In this article, Small Capital's BEE expert, Bruce Rowe, explains what this accreditation means and how it affects you as an SME owner.
By Bruce Rowe, Small Capital panel expert
It has been a long wait, and I am relieved to read that the South African National Accreditation System (SANAS) has finally announced the first 11 BEE rating agencies to be accredited by the association to date.
This means that each of these agencies has met the legislative requirements to become an accredited verification agency. All have had to comply with stringent audit methodologies and are now deemed to be competent in verifying the BBBEE status of companies.
All the accredited agencies are members of an organisation called the Association of BEE Verification Agencies (ABVA). The ABVA website www.abva.co.za lists the agencies that have been accredited.
Agencies that have not yet been accredited, but which have applied to SANAS for accreditation and have successfully gone through the Pre-Assessment Phase, will be issued a Letter of Acknowledgement (LoA) from SANAS. They can use this to confirm the validity of the certificates they have issued.
In other words, if you have received a BEE rating from an agency that is not yet accredited, make sure you ask them for a copy of this LoA.

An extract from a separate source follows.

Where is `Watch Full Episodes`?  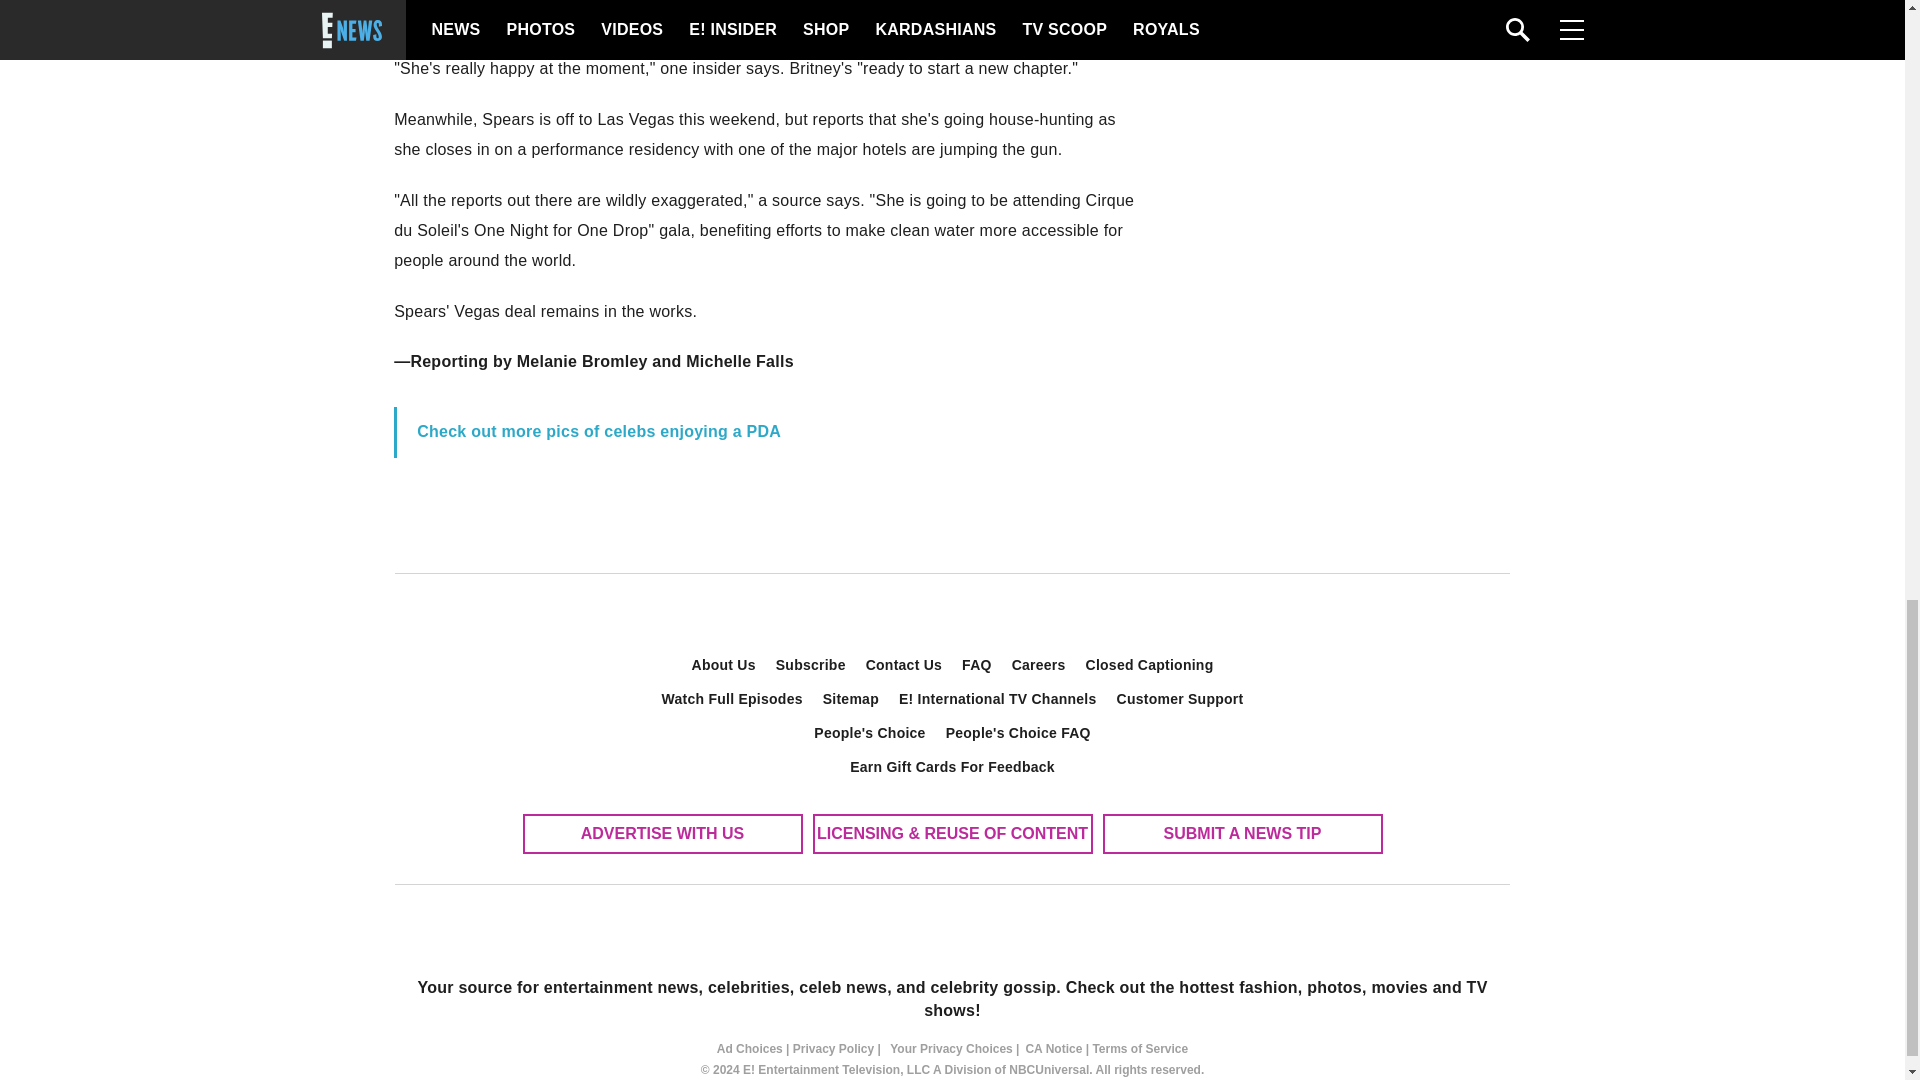 Watch Full Episodes is located at coordinates (732, 698).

The Department of Trade and Industry (the dti) continues to maintain their position that all BEE certificates that are supported by sufficient evidence should be accepted as valid.
In other words, if you have conducted your own assessment of your business's BEE status according to the dti's scorecards, and if you have all the supporting documentation to substantiate your claims, then this rating is valid.
However, in reality, many companies continue to demand BEE certificates from their suppliers, insisting that these certificates are supplied by a rating/verification agency.
So, what does this all mean for you?
While it seems prudent to appoint a verification agency to verify your scorecard, this costs money, which some organisations can ill-afford at the moment. Instead, I suggest that you compile your own BBBEE scorecard using one of many scorecard calculators available (for example on BEEToolkit.co.za) and submit the scorecard to your customers.
Make sure that you can substantiate your claims of BEE compliance with the appropriate evidence. For a handy checklist of what documents you are likely to need, visit the "Free tools & templates" page on this site, or click here.
I also recommend that you contact any clients who are requesting a copy of your company's BBBEE scorecard, and check whether or not they are prepared to accept your own scorecard evaluation (with supporting evidence, of course!).
I must note that, unfortunately, most of your clients will probably have been instructed by their own verification agency to only accept verified scorecards.
The good news is that you might not even have to go to all this trouble: if your company has an annual turnover of less than R5 million per annum, all you need to do to be recognised as a BEE-compliant company is to obtain a letter from your auditor that confirms the your company's turnover is below this amount.
That said, you might also wish to obtain a certificate indicating your "Exempt Micro Enterprise" compliance status (www.beetoolkit.co.za).
If you are looking for the scorecards of your suppliers, try the dti website. Over time, this will become a central repository of BBBEE scorecards.
If you are one of those fortunate entrepreneurs who has grown their business to beyond the R5 million mark, but if you are still below R35 million per annum, remember that you only need to measure your company's BBBEE compliance on any four of the scorecard elements.
And I can tell you with confidence that this makes it surprisingly easy to become BBBEE compliant!